Ever since I was little, I have been a blue-ribbon homosexual in a bright red state. As soon as I could stand, I wanted to dance. As soon as I could walk, I wanted to strut. And as soon as I saw Patrick Swayze in Dirty Dancing, I knew that someday I wanted to kiss a boy on the mouth. But it wasn’t until the reality of being in Texas came into focus that I realized my swishy, sparkly tendencies were going to be an issue.
The thing about being born queer is you can’t exactly choose where you get to grow up. I was fortunate enough to be born in America, but that is where my luck stopped. My family was from the sticks of east Texas, where there were more churches than libraries and Friday night football was a spiritual experience. But just like my sexuality, I wouldn’t change my Texas roots if I could. They’re as much a part of me as anything else, and to deny them is to reject all of the things I loved about my childhood, my family, and my culture.
But in our current political atmosphere, many LGBTQ Americans view Texas and other red states as places that are devoid of any redeeming qualities, too far gone to be worth the trouble. To these LGBTQ folks who reside in blue utopias, I say shame on you for becoming complacent simply because your neighborhood is welcoming.
The characteristics of any culture are not a zero-sum game. Instead, they are as richly layered as the people who are a part of it. I was born a Texan gay man, and many of the qualities and characteristics of my home state are as much a part of me as any conservative cowboy on the ranch. After moving around the globe, I came to the realization that I do not have to abandon my roots just because a small part of what it means to be a Texan can be coupled with anti-LGBTQ leanings. I am a Texan and I am LGBTQ. I am proof that the two aren’t mutually exclusive, and there are many others like me who deserve to be able to call their birth state home.
I also have the means and ability to move if I want to. It’s a part of my privilege, which is also a part of the problem in our country. Those with privilege don’t have to concern themselves with the problems of those without. This is exactly why everyone who has the privilege of moving away from their red hometowns should be encouraged to stay and make a difference, both for themselves and for the LGBTQ Americans who don’t have the option of fleeing to a blue paradise.
To suggest that LGBTQ Americans in red states should escape homophobia and transphobia by moving to blue states is to deny the immense progress we have made in LGBTQ rights. People’s minds can be changed, and often are by familiarity with what they’d originally feared. Victories can be won in every local and state government, no matter how difficult it may initially seem. Twenty years ago, the state and federal rights we now have were merely pipe dreams, but our community refused to let hate beat out hope.
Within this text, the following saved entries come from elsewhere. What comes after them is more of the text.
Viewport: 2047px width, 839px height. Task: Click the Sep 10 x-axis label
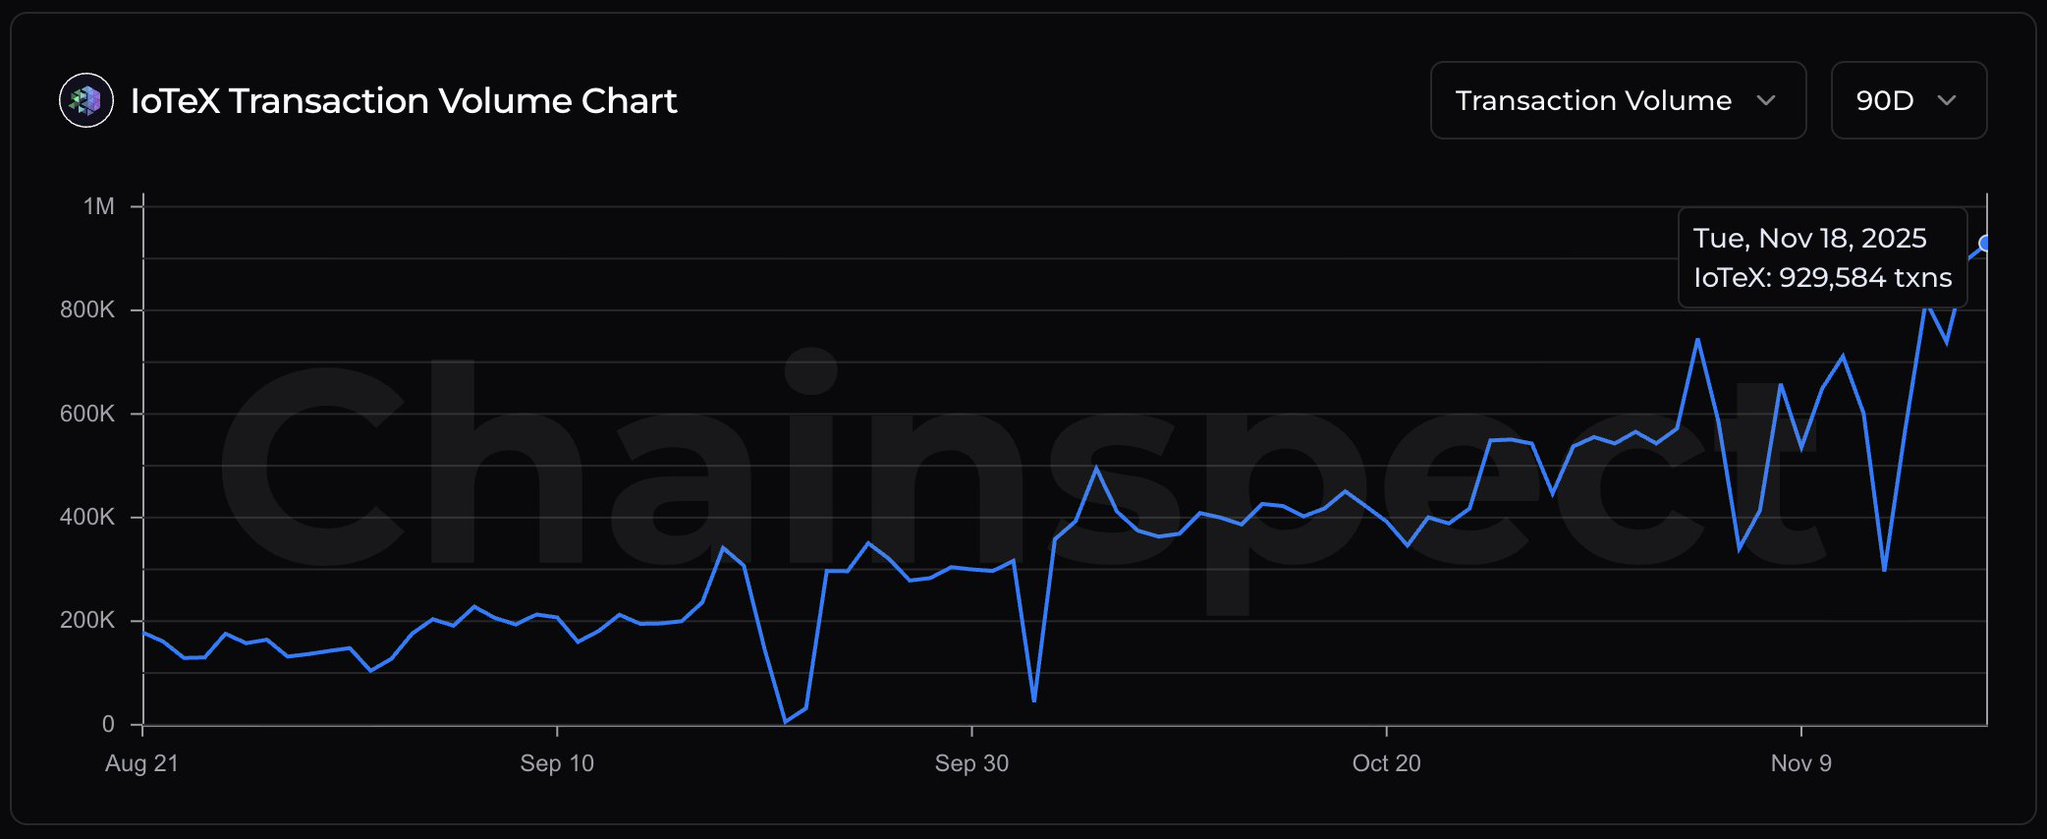click(x=557, y=763)
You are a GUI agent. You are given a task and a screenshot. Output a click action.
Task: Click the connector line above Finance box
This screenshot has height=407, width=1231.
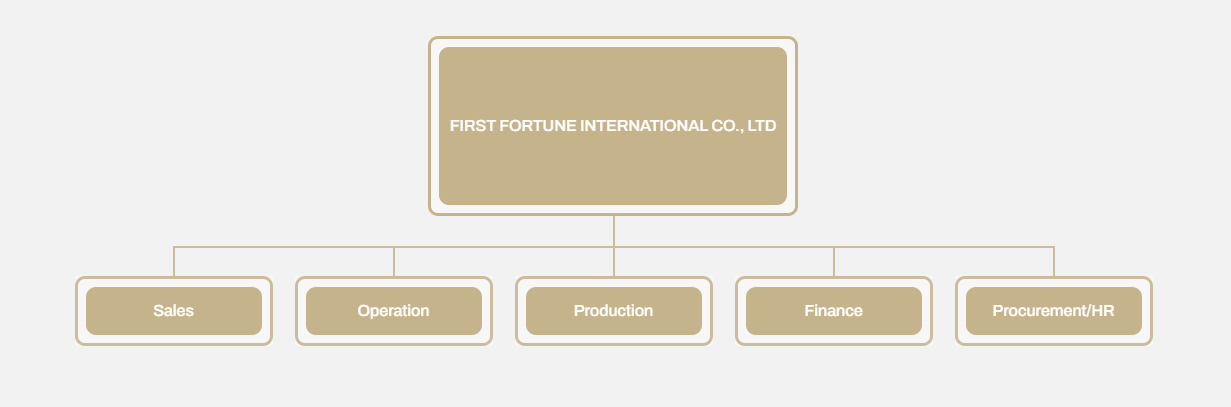[834, 261]
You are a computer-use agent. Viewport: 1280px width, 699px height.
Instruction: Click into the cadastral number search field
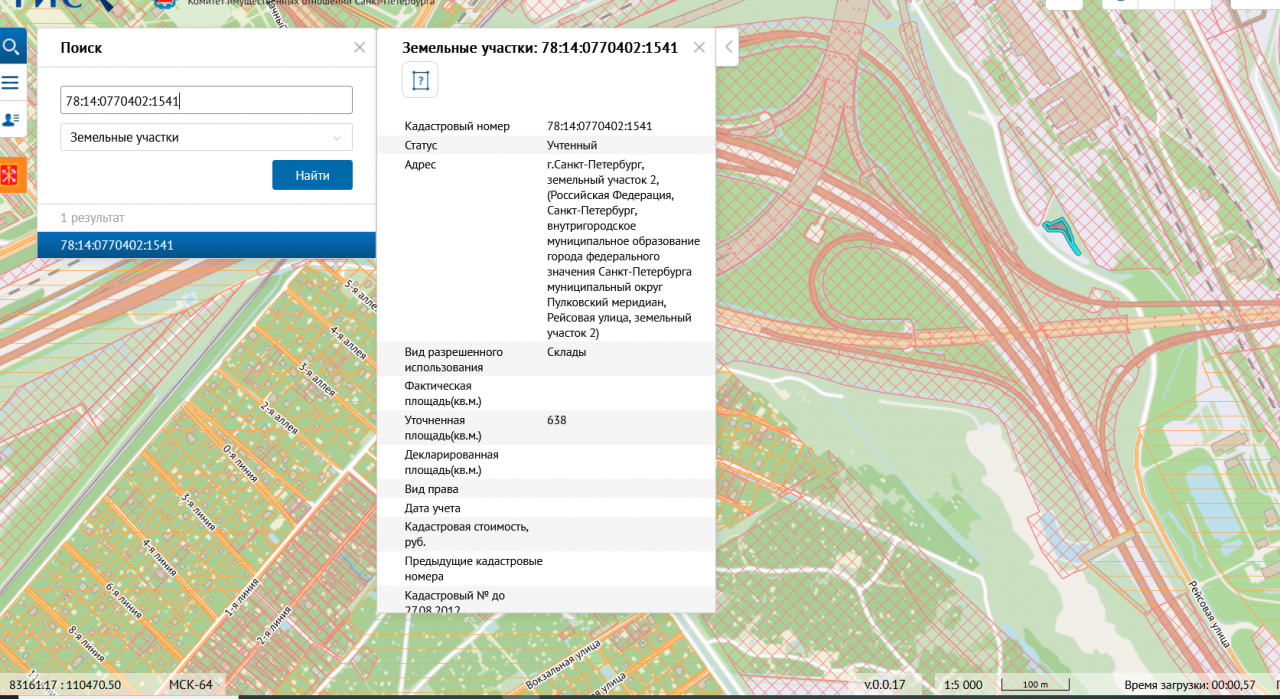tap(206, 100)
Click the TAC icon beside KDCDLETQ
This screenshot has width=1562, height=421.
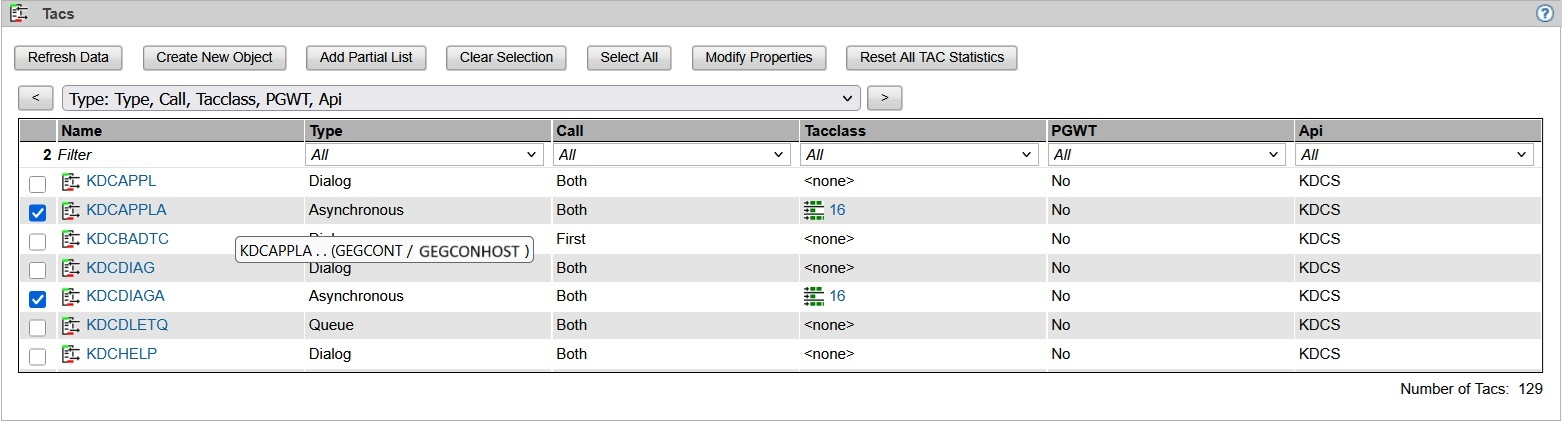(x=71, y=325)
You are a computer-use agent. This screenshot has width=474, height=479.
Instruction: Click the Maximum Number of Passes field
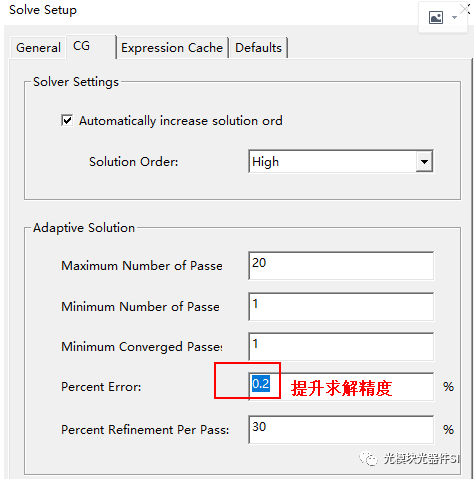341,266
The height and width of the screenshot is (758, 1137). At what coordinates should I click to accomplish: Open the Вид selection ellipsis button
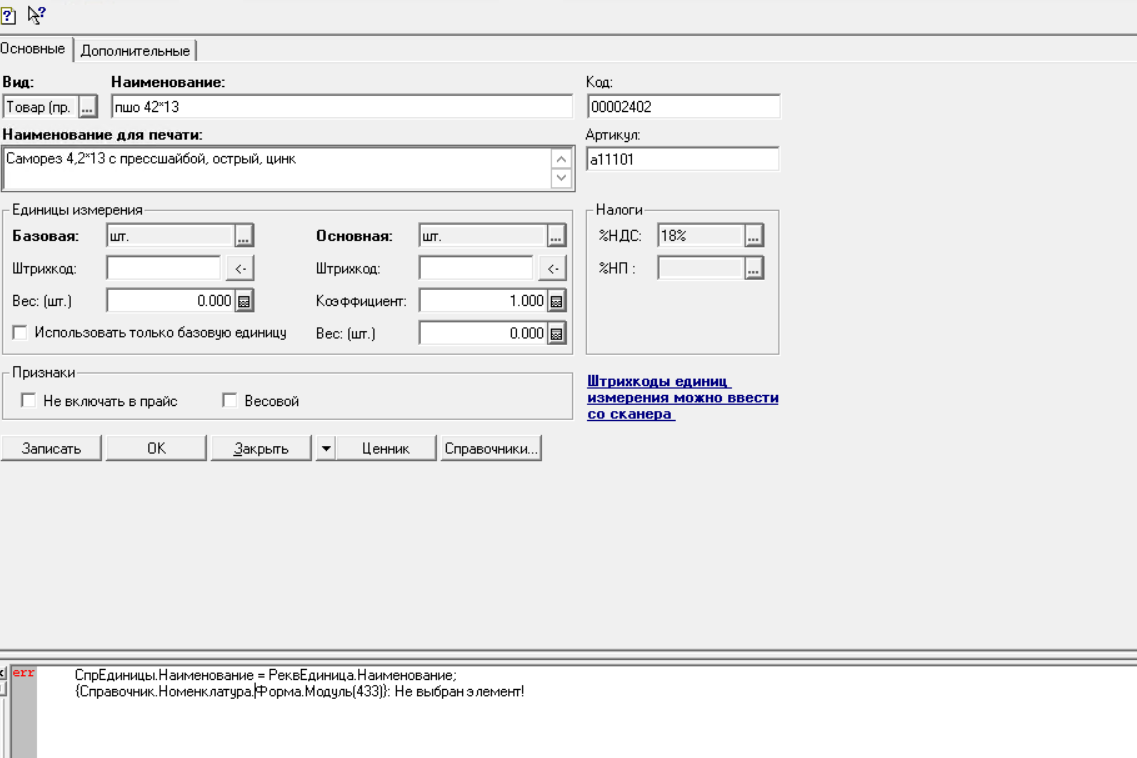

Today, we are on the precipice of the most important presidential election in our lifetime. Given the realities of our Electoral College-based democracy, now, more than ever, we need our red state LGBTQ Americans to stay put and take their queerness to the ballot box. We have the power to influence our communities and an ability to effect actual change in the numbers game. Without us, the future of LGBTQ rights, even for the coastal elite, is in peril.
So, blue state babies, quit complaining about how you want to secede from the red states and throw your full support behind your LGBTQ brothers and sisters who are still trying to make a difference where they are.